Médecins libéraux bretons : bien préparer son départ à la retraite.
Mettre un terme à sa carrière de médecin libéral en Bretagne est une décision importante qui nécessite une préparation en amont. Que vous soyez médecin généraliste ou spécialiste, les démarches administratives, la transmission de votre activité et la gestion de vos droits doivent être anticipées.
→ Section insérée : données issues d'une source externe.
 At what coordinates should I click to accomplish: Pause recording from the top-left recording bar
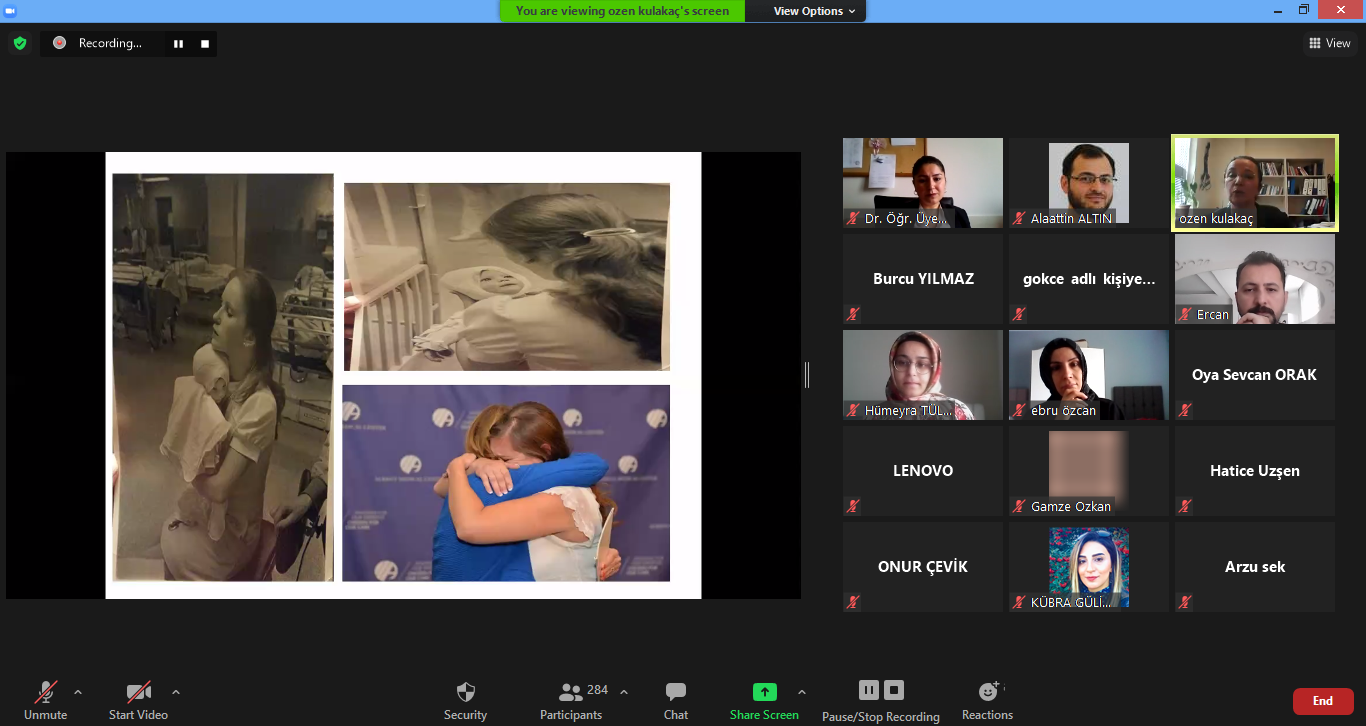pyautogui.click(x=178, y=44)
1- Quel âge pour partir à la retraite ?
L’âge légal de départ à la retraite pour les médecins libéraux est actuellement fixé à 62 ans, mais le montant de votre pension dépendra du nombre de trimestres validés. Un départ à taux plein est généralement possible à 67 ans. La CARMF (Caisse Autonome de Retraite des Médecins de France) met à disposition des simulateurs pour estimer vos droits selon votre situation. Anticiper ces éléments vous permet d’optimiser vos conditions de départ et de préparer plus sereinement cette nouvelle étape.
2- Anticiper sa cessation d’activité
Il est recommandé d’initier les démarches au moins 12 mois avant la date prévue de départ. Cela vous laisse le temps de contacter la CARMF, de réaliser un bilan patrimonial et de planifier la transmission de votre patientèle.
3- Effectuer les démarches réglementaires
Les médecins libéraux bretons doivent notifier leur départ au Conseil départemental de l’Ordre, à la CPAM (Caisse Primaire d’Assurance Maladie), et à l’URSSAF. Il faut aussi résilier les contrats professionnels (assurances, logiciel métier, services de secrétariat…) et gérer les dernières déclarations fiscales.
Cumul emploi-retraite : une option souvent méconnue
Il est possible, sous certaines conditions, de continuer à exercer après la liquidation de vos droits à la retraite. Le cumul emploi-retraite permet ainsi de prolonger votre activité libérale à temps plein ou partiel, selon son choix et son éligibilité.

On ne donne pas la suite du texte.